(Dataset excerpts)
◇ ◇ ◇ ◇ ◇

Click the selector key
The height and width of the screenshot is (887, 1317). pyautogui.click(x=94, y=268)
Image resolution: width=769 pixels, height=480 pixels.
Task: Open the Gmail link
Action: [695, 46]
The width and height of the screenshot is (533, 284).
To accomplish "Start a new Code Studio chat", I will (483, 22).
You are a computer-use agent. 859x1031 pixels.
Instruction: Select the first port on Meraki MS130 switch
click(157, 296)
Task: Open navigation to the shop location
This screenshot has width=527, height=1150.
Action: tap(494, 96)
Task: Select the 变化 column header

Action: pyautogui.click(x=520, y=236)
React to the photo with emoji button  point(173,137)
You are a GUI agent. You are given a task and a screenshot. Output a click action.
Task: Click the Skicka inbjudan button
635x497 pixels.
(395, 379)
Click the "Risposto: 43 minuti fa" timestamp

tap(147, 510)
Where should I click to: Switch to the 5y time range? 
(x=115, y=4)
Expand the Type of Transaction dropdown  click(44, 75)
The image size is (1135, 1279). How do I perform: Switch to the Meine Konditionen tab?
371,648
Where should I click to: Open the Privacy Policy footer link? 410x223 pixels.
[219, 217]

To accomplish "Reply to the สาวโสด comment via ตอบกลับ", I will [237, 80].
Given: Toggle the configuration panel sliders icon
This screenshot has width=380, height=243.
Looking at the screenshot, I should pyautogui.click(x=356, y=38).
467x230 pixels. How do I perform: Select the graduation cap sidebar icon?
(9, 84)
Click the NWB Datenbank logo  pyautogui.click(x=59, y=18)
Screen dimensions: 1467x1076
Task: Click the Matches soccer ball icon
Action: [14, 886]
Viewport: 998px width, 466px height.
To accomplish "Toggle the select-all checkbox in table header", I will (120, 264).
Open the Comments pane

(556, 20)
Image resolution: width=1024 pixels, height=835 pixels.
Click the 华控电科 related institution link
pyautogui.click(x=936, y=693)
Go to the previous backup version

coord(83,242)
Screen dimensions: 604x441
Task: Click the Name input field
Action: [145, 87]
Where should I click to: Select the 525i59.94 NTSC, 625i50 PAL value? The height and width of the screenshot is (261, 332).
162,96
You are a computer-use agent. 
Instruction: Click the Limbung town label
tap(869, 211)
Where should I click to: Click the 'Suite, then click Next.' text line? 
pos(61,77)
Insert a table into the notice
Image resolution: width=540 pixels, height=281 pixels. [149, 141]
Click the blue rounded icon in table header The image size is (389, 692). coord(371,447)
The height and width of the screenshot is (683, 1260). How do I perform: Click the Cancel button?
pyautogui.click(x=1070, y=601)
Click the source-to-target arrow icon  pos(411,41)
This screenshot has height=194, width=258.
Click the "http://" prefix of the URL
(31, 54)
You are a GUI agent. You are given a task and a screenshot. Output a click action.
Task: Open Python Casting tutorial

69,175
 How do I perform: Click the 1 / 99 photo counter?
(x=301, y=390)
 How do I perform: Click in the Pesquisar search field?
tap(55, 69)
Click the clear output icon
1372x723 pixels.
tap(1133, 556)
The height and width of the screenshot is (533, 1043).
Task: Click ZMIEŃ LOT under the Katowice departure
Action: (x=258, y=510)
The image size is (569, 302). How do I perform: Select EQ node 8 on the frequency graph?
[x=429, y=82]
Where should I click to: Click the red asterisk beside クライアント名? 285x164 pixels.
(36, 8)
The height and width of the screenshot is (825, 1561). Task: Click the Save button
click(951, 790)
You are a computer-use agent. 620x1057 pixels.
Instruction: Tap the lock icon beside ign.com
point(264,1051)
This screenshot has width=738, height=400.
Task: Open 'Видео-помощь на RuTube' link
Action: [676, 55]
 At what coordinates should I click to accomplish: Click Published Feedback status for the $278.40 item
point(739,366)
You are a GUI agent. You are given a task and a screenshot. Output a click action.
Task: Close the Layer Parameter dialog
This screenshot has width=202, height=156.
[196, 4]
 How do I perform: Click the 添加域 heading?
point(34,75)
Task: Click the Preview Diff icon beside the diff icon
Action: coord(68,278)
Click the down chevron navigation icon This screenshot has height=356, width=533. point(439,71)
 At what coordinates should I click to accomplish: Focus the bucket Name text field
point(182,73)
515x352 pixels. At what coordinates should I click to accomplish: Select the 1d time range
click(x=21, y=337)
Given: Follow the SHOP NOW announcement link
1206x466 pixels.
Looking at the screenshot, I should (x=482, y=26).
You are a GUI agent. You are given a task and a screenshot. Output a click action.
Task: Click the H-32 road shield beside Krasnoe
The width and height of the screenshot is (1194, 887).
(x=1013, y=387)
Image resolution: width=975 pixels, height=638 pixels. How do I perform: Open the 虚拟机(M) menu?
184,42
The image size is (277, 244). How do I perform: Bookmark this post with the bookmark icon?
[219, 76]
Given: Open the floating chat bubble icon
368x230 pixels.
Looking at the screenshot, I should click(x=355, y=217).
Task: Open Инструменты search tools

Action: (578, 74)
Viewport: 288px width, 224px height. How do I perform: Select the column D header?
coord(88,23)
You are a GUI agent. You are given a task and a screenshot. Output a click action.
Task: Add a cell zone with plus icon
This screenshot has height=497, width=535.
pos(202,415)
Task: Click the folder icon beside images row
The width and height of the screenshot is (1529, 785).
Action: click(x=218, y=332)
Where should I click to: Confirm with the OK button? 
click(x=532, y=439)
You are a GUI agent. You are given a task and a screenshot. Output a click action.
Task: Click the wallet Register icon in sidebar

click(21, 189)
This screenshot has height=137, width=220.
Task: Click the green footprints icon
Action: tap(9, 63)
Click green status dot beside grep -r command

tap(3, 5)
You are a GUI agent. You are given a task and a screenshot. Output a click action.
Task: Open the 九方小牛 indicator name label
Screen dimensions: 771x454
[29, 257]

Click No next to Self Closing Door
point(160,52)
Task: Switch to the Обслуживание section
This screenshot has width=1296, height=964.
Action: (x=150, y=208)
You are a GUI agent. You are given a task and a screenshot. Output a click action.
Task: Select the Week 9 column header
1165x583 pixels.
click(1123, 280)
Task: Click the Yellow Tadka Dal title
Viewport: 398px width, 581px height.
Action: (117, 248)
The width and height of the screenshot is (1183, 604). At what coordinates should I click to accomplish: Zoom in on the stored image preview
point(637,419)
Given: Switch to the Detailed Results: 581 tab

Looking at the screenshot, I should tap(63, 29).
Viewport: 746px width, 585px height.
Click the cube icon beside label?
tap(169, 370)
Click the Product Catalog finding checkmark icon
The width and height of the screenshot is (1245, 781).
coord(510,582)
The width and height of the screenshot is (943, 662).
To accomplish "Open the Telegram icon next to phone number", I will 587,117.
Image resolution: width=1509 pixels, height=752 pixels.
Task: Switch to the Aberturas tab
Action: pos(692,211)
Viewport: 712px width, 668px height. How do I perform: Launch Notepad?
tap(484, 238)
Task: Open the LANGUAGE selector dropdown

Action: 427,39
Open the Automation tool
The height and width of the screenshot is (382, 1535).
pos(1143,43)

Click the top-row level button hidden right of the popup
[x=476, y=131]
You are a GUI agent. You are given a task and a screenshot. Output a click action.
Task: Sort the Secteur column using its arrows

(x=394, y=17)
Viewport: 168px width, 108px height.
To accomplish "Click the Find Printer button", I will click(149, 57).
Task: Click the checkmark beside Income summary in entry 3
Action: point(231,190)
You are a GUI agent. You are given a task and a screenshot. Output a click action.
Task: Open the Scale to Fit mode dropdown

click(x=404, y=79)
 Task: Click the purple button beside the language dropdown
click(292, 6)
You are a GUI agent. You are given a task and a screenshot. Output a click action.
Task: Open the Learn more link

◇ ◇ ◇ ◇ ◇

(ASSIGNMENT): The records above, in their entirety, need to be set down again exactly.

(SOLUTION FOR THIS PROBLEM):
Click the selector key
The height and width of the screenshot is (887, 1317). pyautogui.click(x=94, y=268)
Image resolution: width=769 pixels, height=480 pixels.
Task: Open the Gmail link
Action: [695, 46]
The width and height of the screenshot is (533, 284).
To accomplish "Start a new Code Studio chat", I will (483, 22).
You are a computer-use agent. 859x1031 pixels.
Instruction: Select the first port on Meraki MS130 switch
click(157, 296)
Task: Open navigation to the shop location
This screenshot has width=527, height=1150.
Action: tap(494, 96)
Task: Select the 变化 column header

Action: pyautogui.click(x=520, y=236)
React to the photo with emoji button  point(173,137)
You are a GUI agent. You are given a task and a screenshot. Output a click action.
Task: Click the Skicka inbjudan button
635x497 pixels.
(395, 379)
Click the "Risposto: 43 minuti fa" timestamp

tap(147, 510)
Where should I click to: Switch to the 5y time range? 
(x=115, y=4)
Expand the Type of Transaction dropdown  click(44, 75)
The image size is (1135, 1279). How do I perform: Switch to the Meine Konditionen tab?
371,648
Where should I click to: Open the Privacy Policy footer link? 410x223 pixels.
[219, 217]

To accomplish "Reply to the สาวโสด comment via ตอบกลับ", I will [237, 80].
Given: Toggle the configuration panel sliders icon
This screenshot has width=380, height=243.
Looking at the screenshot, I should pyautogui.click(x=356, y=38).
467x230 pixels. How do I perform: Select the graduation cap sidebar icon?
(9, 84)
Click the NWB Datenbank logo  pyautogui.click(x=59, y=18)
Screen dimensions: 1467x1076
Task: Click the Matches soccer ball icon
Action: [14, 886]
Viewport: 998px width, 466px height.
To accomplish "Toggle the select-all checkbox in table header", I will (120, 264).
Open the Comments pane

(556, 20)
Image resolution: width=1024 pixels, height=835 pixels.
Click the 华控电科 related institution link
pyautogui.click(x=936, y=693)
Go to the previous backup version

coord(83,242)
Screen dimensions: 604x441
Task: Click the Name input field
Action: [145, 87]
Where should I click to: Select the 525i59.94 NTSC, 625i50 PAL value? The height and width of the screenshot is (261, 332).
162,96
You are a computer-use agent. 
Instruction: Click the Limbung town label
tap(869, 211)
Where should I click to: Click the 'Suite, then click Next.' text line? 
pos(61,77)
Insert a table into the notice
Image resolution: width=540 pixels, height=281 pixels. [149, 141]
Click the blue rounded icon in table header The image size is (389, 692). coord(371,447)
The height and width of the screenshot is (683, 1260). How do I perform: Click the Cancel button?
pyautogui.click(x=1070, y=601)
Click the source-to-target arrow icon  pos(411,41)
This screenshot has height=194, width=258.
Click the "http://" prefix of the URL
(31, 54)
You are a GUI agent. You are given a task and a screenshot. Output a click action.
Task: Open Python Casting tutorial

69,175
 How do I perform: Click the 1 / 99 photo counter?
(x=301, y=390)
 How do I perform: Click in the Pesquisar search field?
tap(55, 69)
Click the clear output icon
1372x723 pixels.
tap(1133, 556)
The height and width of the screenshot is (533, 1043).
Task: Click ZMIEŃ LOT under the Katowice departure
Action: (x=258, y=510)
The image size is (569, 302). How do I perform: Select EQ node 8 on the frequency graph?
[x=429, y=82]
Where should I click to: Click the red asterisk beside クライアント名? 285x164 pixels.
(36, 8)
The height and width of the screenshot is (825, 1561). Task: Click the Save button
click(951, 790)
You are a computer-use agent. 620x1057 pixels.
Instruction: Tap the lock icon beside ign.com
point(264,1051)
This screenshot has width=738, height=400.
Task: Open 'Видео-помощь на RuTube' link
Action: [676, 55]
 At what coordinates should I click to accomplish: Click Published Feedback status for the $278.40 item
point(739,366)
You are a GUI agent. You are given a task and a screenshot. Output a click action.
Task: Close the Layer Parameter dialog
This screenshot has width=202, height=156.
[196, 4]
 How do I perform: Click the 添加域 heading?
point(34,75)
Task: Click the Preview Diff icon beside the diff icon
Action: coord(68,278)
Click the down chevron navigation icon This screenshot has height=356, width=533. point(439,71)
 At what coordinates should I click to accomplish: Focus the bucket Name text field
point(182,73)
515x352 pixels. At what coordinates should I click to accomplish: Select the 1d time range
click(x=21, y=337)
Given: Follow the SHOP NOW announcement link
1206x466 pixels.
Looking at the screenshot, I should (x=482, y=26).
You are a GUI agent. You are given a task and a screenshot. Output a click action.
Task: Click the H-32 road shield beside Krasnoe
The width and height of the screenshot is (1194, 887).
(x=1013, y=387)
Image resolution: width=975 pixels, height=638 pixels. How do I perform: Open the 虚拟机(M) menu?
184,42
The image size is (277, 244). How do I perform: Bookmark this post with the bookmark icon?
[219, 76]
Given: Open the floating chat bubble icon
368x230 pixels.
Looking at the screenshot, I should click(x=355, y=217).
Task: Open Инструменты search tools

Action: (578, 74)
Viewport: 288px width, 224px height. How do I perform: Select the column D header?
coord(88,23)
You are a GUI agent. You are given a task and a screenshot. Output a click action.
Task: Add a cell zone with plus icon
This screenshot has height=497, width=535.
pos(202,415)
Task: Click the folder icon beside images row
The width and height of the screenshot is (1529, 785).
Action: click(x=218, y=332)
Where should I click to: Confirm with the OK button? 
click(x=532, y=439)
You are a GUI agent. You are given a task and a screenshot. Output a click action.
Task: Click the wallet Register icon in sidebar

click(21, 189)
This screenshot has height=137, width=220.
Task: Click the green footprints icon
Action: tap(9, 63)
Click green status dot beside grep -r command

tap(3, 5)
You are a GUI agent. You are given a task and a screenshot. Output a click action.
Task: Open the 九方小牛 indicator name label
Screen dimensions: 771x454
[29, 257]

Click No next to Self Closing Door
point(160,52)
Task: Switch to the Обслуживание section
This screenshot has width=1296, height=964.
Action: (x=150, y=208)
You are a GUI agent. You are given a task and a screenshot. Output a click action.
Task: Select the Week 9 column header
1165x583 pixels.
click(1123, 280)
Task: Click the Yellow Tadka Dal title
Viewport: 398px width, 581px height.
Action: (117, 248)
The width and height of the screenshot is (1183, 604). At what coordinates should I click to accomplish: Zoom in on the stored image preview
point(637,419)
Given: Switch to the Detailed Results: 581 tab

Looking at the screenshot, I should tap(63, 29).
Viewport: 746px width, 585px height.
Click the cube icon beside label?
tap(169, 370)
Click the Product Catalog finding checkmark icon
The width and height of the screenshot is (1245, 781).
coord(510,582)
The width and height of the screenshot is (943, 662).
To accomplish "Open the Telegram icon next to phone number", I will 587,117.
Image resolution: width=1509 pixels, height=752 pixels.
Task: Switch to the Aberturas tab
Action: pos(692,211)
Viewport: 712px width, 668px height. How do I perform: Launch Notepad?
tap(484, 238)
Task: Open the LANGUAGE selector dropdown

Action: 427,39
Open the Automation tool
The height and width of the screenshot is (382, 1535).
pos(1143,43)

Click the top-row level button hidden right of the popup
[x=476, y=131]
You are a GUI agent. You are given a task and a screenshot. Output a click action.
Task: Sort the Secteur column using its arrows

(x=394, y=17)
Viewport: 168px width, 108px height.
To accomplish "Click the Find Printer button", I will click(149, 57).
Task: Click the checkmark beside Income summary in entry 3
Action: point(231,190)
You are a GUI agent. You are given a task and a screenshot. Output a click action.
Task: Open the Scale to Fit mode dropdown

click(x=404, y=79)
 Task: Click the purple button beside the language dropdown
click(292, 6)
You are a GUI agent. You are given a task and a screenshot. Output a click action.
Task: Open the Learn more link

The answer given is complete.